Dimity, I haven't considered whether I would feel self conscious carrying this purse. I already stand out in so many other ways where I live and work because of my powerful professional position as a female physician and medical director. I dress nicely but not extravagantly. If you have seen my posts you know that my clothing is simple but of high quality. I probably stand out in most crowds for my physical appearance, but perhaps my clothes add to that as well. I don't think it would be easy for me to blend in, ever, so I don't try. The quality of my clothes is most definitely higher than most people I work with, but that has to do with the nature of our positions. I keep up my look wherever I go, because it's a small community, and I bump into people I know everywhere. I would feel more self conscious if I looked unkempt given my standing in the community. I am not someone who tries or needs to blend in. I also do not try or need to stand out,

Having said this, I know your point was different. You were speaking to Several things it seems. One being the effect of the manufacturing of this bag on the environment/world. Another it seems being my self consciousness in carrying this bag around other people, perhaps people who have less, or could not afford such a bag, or maybe even someone who is homeless or mentally ill perhaps. These are excellent questions, and I do not go through an environmental impact query before I make a purchase. I do however consider how long something might last before purchasing, and aim for long lasting items, thereby reducing environmental impact. In terms of considering what I am going to call the "shame" factor, or the "have" and "have not" factor of feeling self conscious carrying this bag around people who have much less than me etc. I live with that every day. I work with mentally ill people. Often they are impoverished. I know I have more than them. I see them and listen to them, and work with them every day of the week. perhaps it's my personality but I have never felt self conscious or or as you put it "judged" about what I wear around them. My feeling is that they all have potential to learn, grow, and function in this world. My job is to help them with this. What I wear around them isn't as important as my attitude and how I wear it. If I am wearing clothes to flaunt myself and show off my wealth, that will come across, if I am wearing clothes that flatter and make me feel good as a person, and professional, and fit my personality, then that will show. People of all ages can tell the difference. I have seen this dynamic among the teenagers in our classrooms. One student somehow becomes the one everyone is somehow jealous of or judging, yet that person does not necessarily have the most expensive or even the nicest items. I also do not think my spending less on a purse is going to put more food on someone else's table, or more clothes on their backs, etc. What I do for work however, will potentially allow many people to function better in the world. They may be able to finish school, to hold a job, to get by without becoming homeless, etc. this is how I make my contribution. It is my life work, and I truly believe in it.

I have to say that the exercise of adding up the total cost of what you are wearing is interesting. My DD did it for one of her art classes (conceptual art) and I did it for one week. It's interesting, and eye opening.

Golden pig, thanks for sharing your story! It is helpful to me as I am going through my thought process about this bag.

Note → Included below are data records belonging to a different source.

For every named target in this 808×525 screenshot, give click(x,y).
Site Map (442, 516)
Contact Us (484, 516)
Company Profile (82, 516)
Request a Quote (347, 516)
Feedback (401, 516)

Shevia, you are correct about the perforations! When I visit your country, I will not bring a perforated leather bag! My son brought home a lot of sand and dust in his duffle bag after his five weeks there this past summer! It shouldn't be a problem here, we don't have too much dust.

It is a beautiful bag - the price is a bit off putting to someone like me who is pretty conservative, but hey, you only live once and if you can afford it, you love it and you want it, why not? Okay, so maybe it will be a little hard to keep clean. Details! My ivory leather bag from last year has a lot of blue jean staining on the edges but I'm going to try and clean it before giving up on it. I LOVED having an ivory bag for spring/summer. Otherwise, it didn't really get very dirty and I live a pretty casual, sometimes rugged life.

Texstyle, did you treat your bag with anything before you started to use it? I'm curious because I have used Meltonian rain and stain spray on some of my leather bags just like I do my shoes and it has worked well. I just haven't used it on a white/Ivory bag or pair of shoes.